For me, this trip was another major psychological milestone. I got through those four weeks away without relying on Prednisone to control any vertigo attacks. I was lucky to not experience any, even though the hearing in my right ear was fluctuating constantly. It was also my first time handling the diabetes away from home, on a trip where meal times (and often meal types) were out of my control. I was making confident judgement calls on how to change my insulin doses to manage what I was eating. Not to mention the timezone differences impacting insulin times!
There were no medical problems and we had a wonderful time, though I’m a bit sad about not being able to hear Big Ben! When I got back to Melbourne, I again felt like a stronger person. I’d made it through that trip without any steroids and without any vertigo attacks. I felt like I had regained control over my health, and so my fear disappeared. Quite often, when I talk about the last three years, I talk about them as ‘before Europe’ and ‘after Europe’.
November 2009
We got back from our trip at the end of October. By the time I saw the ENT in early November, the hearing on the right had settled at a level at which the hearing aid was somewhat useful. Again, it wasn’t as good as what it was before that major fluctuation in September, but some of it had come back on its own. The audiogram showed that the right ear had significantly deteriorated since July though, and was now severely to profoundly deaf also. This meant he could refer me to the Cochlear Implant Clinic!
December 2009 – February 2010
My first appointment with the CI clinic at the Eye and Ear Hospital was in early December.
By early January, I was undergoing ‘assessment’ for a CI. (Hearing tests, balance tests and a CT scan. Thankfully no need to go for any more MRIs, given I’d already had two!)
In February, I was declared a suitable candidate. Both ears qualify for a CI, and I have decided to get both ears implanted in the same operation.
By the end of February, I had received an operation date: 18th March.
March 2010
The decision to get two cochlear implants at once is not a decision that I made lightly. One ear, the right ear, still has some residual hearing and I’m able to wear an aid. The operation will destroy the residual hearing. This would concern me if the hearing I had on the right was clear, rather than distorted. It might also impact my decision if I knew the hearing on the right was going to stick around.

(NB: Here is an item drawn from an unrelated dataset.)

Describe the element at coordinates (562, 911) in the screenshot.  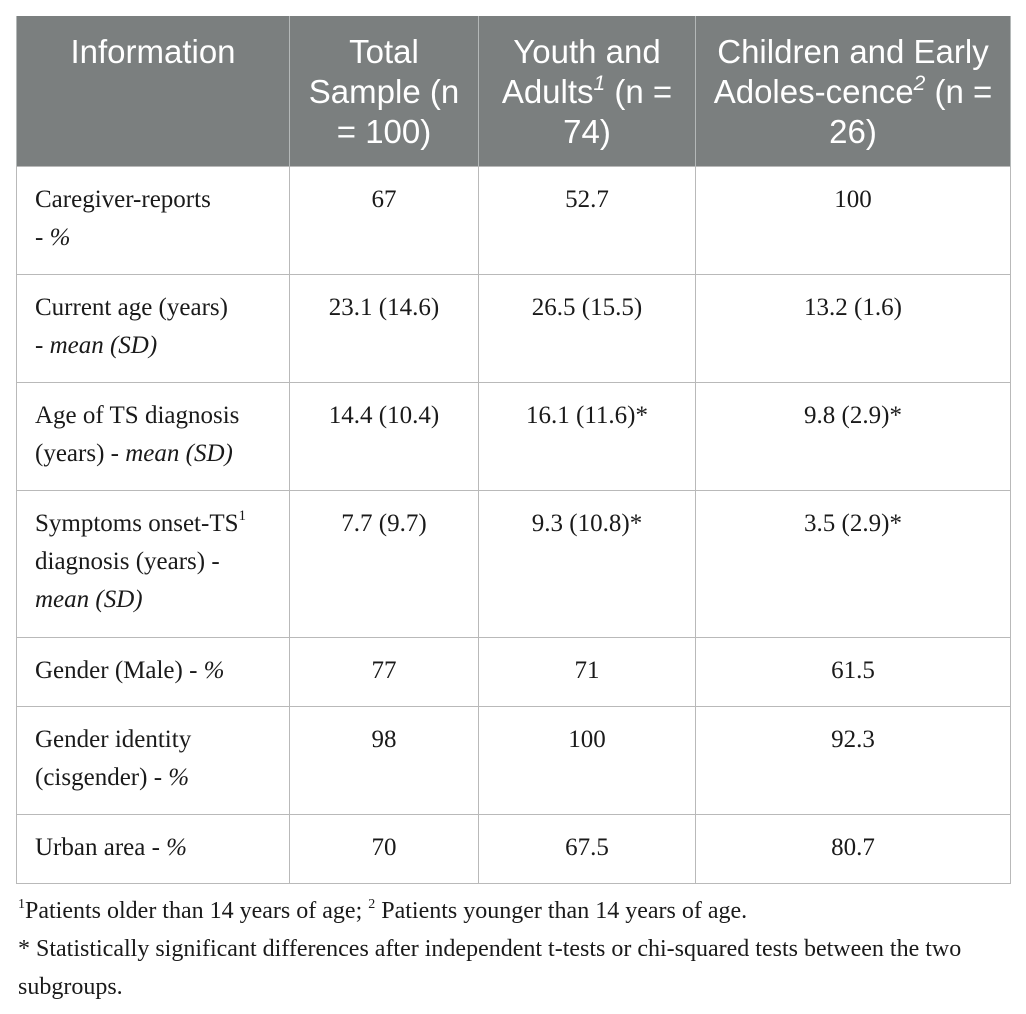
I see `footnote-2-text: Patients younger than 14 years of age.` at that location.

But, given its history of fluctuating, it could very well disappear at any minute. I’m done relying on it. There is so little left now that the next major fluctuation will most likely finish it off. 
So now I go forward, ready to take on the next journey in life. I go ‘back to the hearing world’ as a very different person though.

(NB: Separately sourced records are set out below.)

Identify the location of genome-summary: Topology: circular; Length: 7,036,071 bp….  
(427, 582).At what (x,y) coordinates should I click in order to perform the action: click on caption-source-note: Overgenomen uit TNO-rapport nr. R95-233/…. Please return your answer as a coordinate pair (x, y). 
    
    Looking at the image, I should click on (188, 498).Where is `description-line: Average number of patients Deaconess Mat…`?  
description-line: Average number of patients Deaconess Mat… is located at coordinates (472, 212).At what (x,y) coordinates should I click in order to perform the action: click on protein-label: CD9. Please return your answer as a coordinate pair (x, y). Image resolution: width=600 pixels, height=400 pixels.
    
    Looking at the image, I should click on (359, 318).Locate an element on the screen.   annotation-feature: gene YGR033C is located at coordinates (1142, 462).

One who will always be hearing impaired with the CIs turned on. One who will always be deaf with the CIs turned off. One whose world will never be peacefully silent anyway, because of the tinnitus in both ears. One who is a type 1 diabetic and missing a gallbladder. One who is literally scarred (thanks to her lack of balance sending her tumbling down a flight of concrete stairs). One who still longs to hear Big Ben.
But also one who is emotionally stronger. One who is closer to her husband than she ever thought possible. One who is not ashamed of her hearing loss. One whose heart is continually touched by the generosity of the family and friends who rallied around her in troubled times. One who has formed amazing new friendships and alliances with similar people around the world. One who feels supported.
But most of all, one who feels like the luckiest person on Earth for living in a time where she can pursue this option.